Data is going to leave Europe for America one way or the other, and if existing agreements are tossed out, how will that exchange occur, Voss asked. If safe harbor is terminated, there must be some other basis for providing an adequate data protection standards, he said. If the U.S. and EU want to be able to track financing to clamp down on terrorism, how would that occur if not for the TFTP, he asked. The rapporteurs haven’t arrived at a conclusion yet, Voss said. The final report will focus on the political consequences of the European Parliament’s role in approving safe harbor and similar agreements, he said.
The November CEPS report (http://bit.ly/1gxQ2NE) on mass surveillance of personal data by EU members and its compatibility with EU law found that “the scale of surveillance revealed by Edward Snowden should not be simply understood as a routine practice of intelligence services.” Several aspects of the revelations directly affect EU citizens’ rights and EU institutions’ credibility in protecting those rights, it said. The information showed that surveillance has been reconfigured to enable access to a much larger scale of data than the telecom spying of the past, it said. The distinction between targeted surveillance for criminal investigations, which can be legal if done under the rule of law, and large-scale surveillance with unclear objectives, is increasingly blurred, it said. Analysis of European surveillance programs can’t be reduced to the question of balance between data protection and national security, but must be framed in terms of collective freedoms and democracy, it said.

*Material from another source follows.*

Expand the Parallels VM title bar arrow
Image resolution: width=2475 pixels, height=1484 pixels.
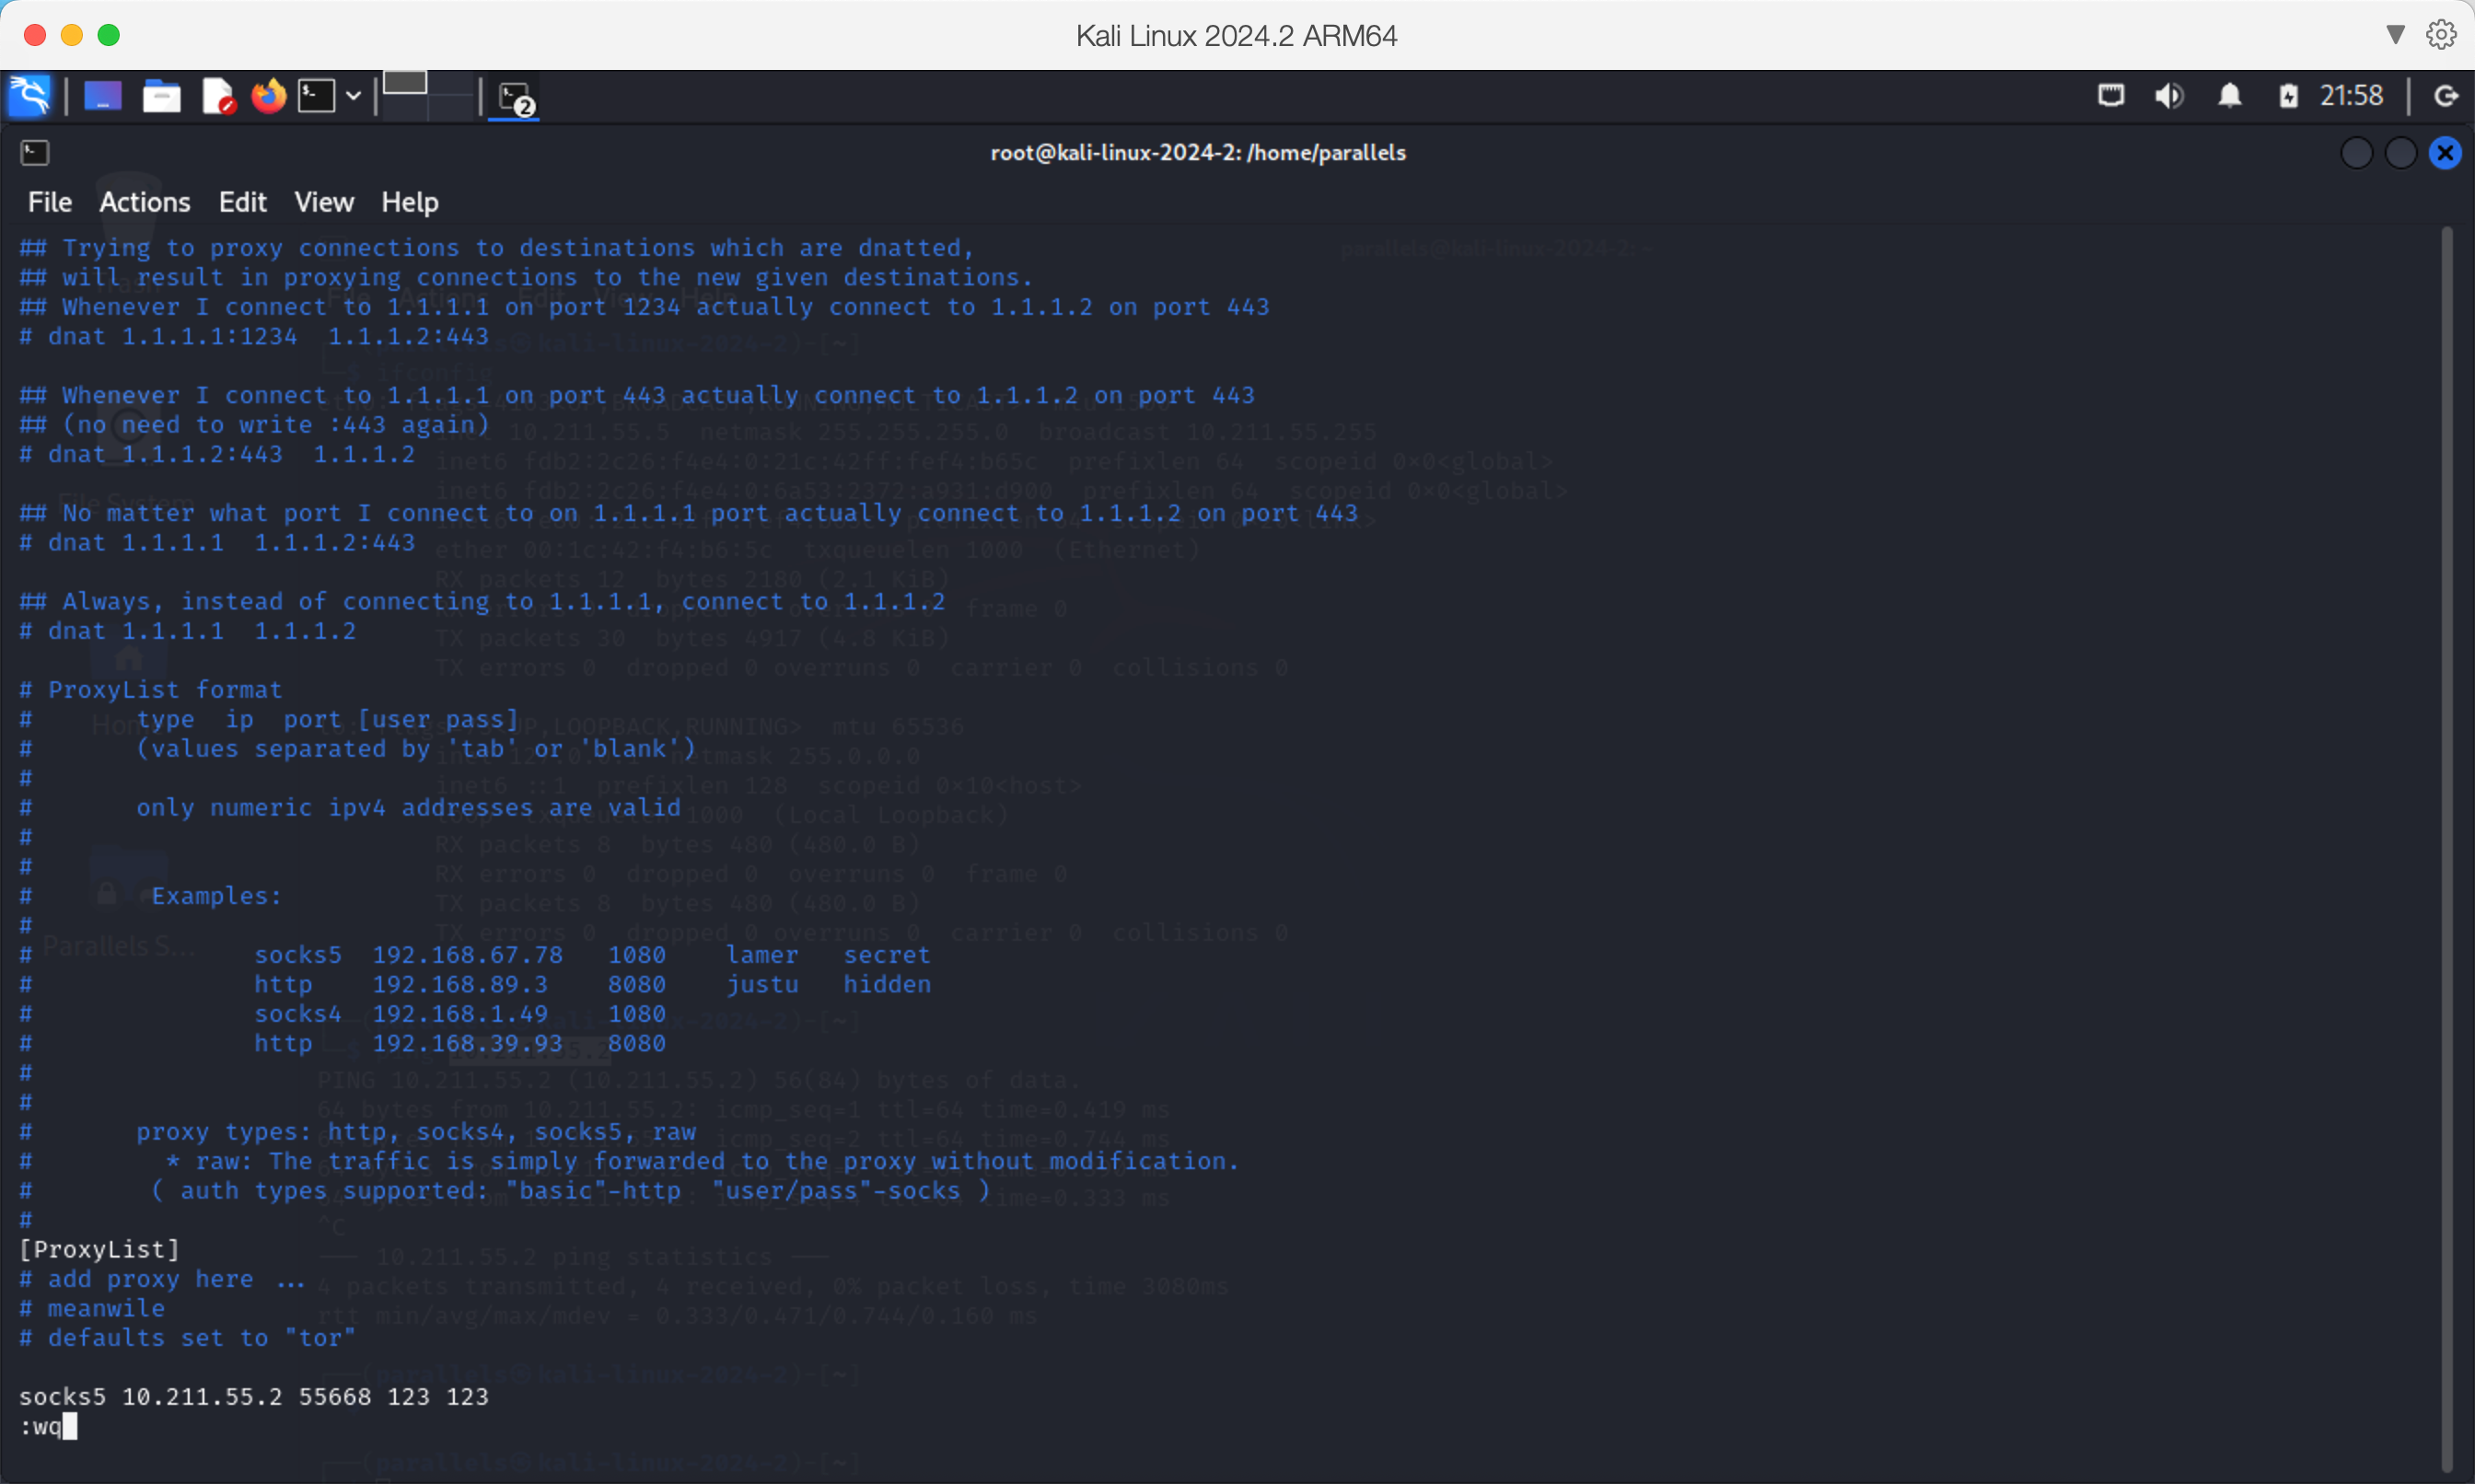pos(2395,35)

If the EU doesn’t act against mass surveillance by its members, it will “profoundly undermine the trust and confidence” of its citizens in the EU institutions, CEPS said. Its policy recommendations were aimed mostly at Parliament. The think tank recommended that lawmakers use the powers at their disposal to require explanations from the U.S. and to further investigate EU countries’ collaboration with the NSA. It called for a “professional code for the transnational management of data” within the EU, including guidelines on how the code would apply to EU partners.
It’s clear that safe harbor has been “gravely violated” considering that all companies involved in the Prism surveillance regime are members, CEPS said. It suggested that Parliament consider a Canadian proposal for a “route tracking device” that lets Internet users choose fast or secure routes for sending email and other communications. That would force companies to offer the option to all European countries’ Internet users in order to keep their internal communications and data storage in Europe, it said. U.S companies that didn’t offer the option would have to warn visitors on their websites, it said.
CEPS also suggested that the European Parliament: (1) Propose the establishment of a policy infrastructure at EU level capable of ensuring that intelligence revelations are effectively followed up. (2) Explore the potential for EU-level whistle-blower protection. (3) Commission further research on large-scale surveillance practices by EU governments. The next session of the LIBE inquiry is Thursday.